Data records Block Start

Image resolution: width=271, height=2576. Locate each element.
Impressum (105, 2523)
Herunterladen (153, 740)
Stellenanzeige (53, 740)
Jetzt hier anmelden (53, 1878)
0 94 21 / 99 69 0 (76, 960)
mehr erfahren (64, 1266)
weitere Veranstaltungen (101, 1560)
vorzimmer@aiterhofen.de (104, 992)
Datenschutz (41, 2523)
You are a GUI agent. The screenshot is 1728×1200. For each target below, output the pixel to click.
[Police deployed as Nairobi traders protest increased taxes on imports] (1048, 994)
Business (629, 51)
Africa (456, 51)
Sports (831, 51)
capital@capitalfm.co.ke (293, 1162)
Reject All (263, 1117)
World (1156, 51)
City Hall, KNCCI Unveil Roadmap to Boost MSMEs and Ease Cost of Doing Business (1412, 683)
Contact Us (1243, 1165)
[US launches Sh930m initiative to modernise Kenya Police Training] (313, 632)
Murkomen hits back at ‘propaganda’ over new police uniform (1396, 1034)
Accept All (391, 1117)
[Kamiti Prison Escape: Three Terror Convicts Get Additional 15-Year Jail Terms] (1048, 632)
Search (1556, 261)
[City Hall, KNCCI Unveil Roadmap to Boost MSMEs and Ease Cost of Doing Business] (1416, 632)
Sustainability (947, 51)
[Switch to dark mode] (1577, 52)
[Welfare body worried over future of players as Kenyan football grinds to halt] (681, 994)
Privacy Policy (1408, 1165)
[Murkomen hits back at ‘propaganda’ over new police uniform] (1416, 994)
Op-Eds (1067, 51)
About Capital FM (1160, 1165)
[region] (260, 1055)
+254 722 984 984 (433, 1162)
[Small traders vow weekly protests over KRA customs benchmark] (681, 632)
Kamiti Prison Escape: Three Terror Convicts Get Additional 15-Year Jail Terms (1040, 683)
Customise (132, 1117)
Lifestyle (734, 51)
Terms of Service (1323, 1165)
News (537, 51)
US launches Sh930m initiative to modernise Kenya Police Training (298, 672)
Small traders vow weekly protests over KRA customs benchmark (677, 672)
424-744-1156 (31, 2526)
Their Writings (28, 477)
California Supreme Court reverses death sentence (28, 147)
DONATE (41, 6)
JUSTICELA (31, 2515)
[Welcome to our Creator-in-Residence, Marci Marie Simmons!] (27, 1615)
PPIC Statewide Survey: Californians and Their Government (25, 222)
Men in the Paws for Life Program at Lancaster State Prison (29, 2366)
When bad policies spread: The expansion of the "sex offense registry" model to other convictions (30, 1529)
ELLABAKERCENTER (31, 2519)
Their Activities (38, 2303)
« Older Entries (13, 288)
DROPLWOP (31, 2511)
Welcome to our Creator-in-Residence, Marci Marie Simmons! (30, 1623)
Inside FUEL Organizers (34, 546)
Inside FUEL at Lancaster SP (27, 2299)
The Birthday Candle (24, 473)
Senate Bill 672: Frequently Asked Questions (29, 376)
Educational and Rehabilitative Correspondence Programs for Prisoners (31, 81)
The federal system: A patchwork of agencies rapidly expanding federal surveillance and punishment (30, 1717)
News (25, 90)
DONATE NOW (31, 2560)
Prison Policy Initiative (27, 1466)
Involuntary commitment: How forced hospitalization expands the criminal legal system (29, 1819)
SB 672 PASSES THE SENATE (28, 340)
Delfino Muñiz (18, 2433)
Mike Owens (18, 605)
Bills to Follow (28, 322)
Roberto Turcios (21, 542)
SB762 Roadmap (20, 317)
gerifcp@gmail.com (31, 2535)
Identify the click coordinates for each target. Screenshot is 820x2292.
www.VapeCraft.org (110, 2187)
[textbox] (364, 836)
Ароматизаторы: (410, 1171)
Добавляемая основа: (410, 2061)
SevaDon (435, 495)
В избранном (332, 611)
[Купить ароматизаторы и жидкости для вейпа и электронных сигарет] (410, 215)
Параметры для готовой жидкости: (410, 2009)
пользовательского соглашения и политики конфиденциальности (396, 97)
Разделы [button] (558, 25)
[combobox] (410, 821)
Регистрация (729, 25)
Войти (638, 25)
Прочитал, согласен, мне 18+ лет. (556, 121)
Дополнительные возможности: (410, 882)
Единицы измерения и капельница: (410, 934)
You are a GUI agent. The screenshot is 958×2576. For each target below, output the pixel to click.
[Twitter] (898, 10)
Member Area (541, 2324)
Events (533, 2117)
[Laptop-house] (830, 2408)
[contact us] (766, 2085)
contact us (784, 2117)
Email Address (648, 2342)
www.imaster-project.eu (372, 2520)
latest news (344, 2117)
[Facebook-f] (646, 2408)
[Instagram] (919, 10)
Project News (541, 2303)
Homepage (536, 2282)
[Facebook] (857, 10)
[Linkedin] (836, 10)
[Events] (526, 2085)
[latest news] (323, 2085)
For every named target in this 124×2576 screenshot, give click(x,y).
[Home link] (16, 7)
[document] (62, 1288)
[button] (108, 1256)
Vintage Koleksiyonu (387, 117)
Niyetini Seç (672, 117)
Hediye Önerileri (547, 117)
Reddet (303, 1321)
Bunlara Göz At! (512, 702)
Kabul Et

Data records Block End

- [Work instruction]:
Using the records above, repeat exactly the lines from the first one through the line with "Sports (831, 51)".

- [Solution to the problem]:
Image resolution: width=271, height=2576. Locate each element.
Impressum (105, 2523)
Herunterladen (153, 740)
Stellenanzeige (53, 740)
Jetzt hier anmelden (53, 1878)
0 94 21 / 99 69 0 (76, 960)
mehr erfahren (64, 1266)
weitere Veranstaltungen (101, 1560)
vorzimmer@aiterhofen.de (104, 992)
Datenschutz (41, 2523)
You are a GUI agent. The screenshot is 1728×1200. For each target below, output the pixel to click.
[Police deployed as Nairobi traders protest increased taxes on imports] (1048, 994)
Business (629, 51)
Africa (456, 51)
Sports (831, 51)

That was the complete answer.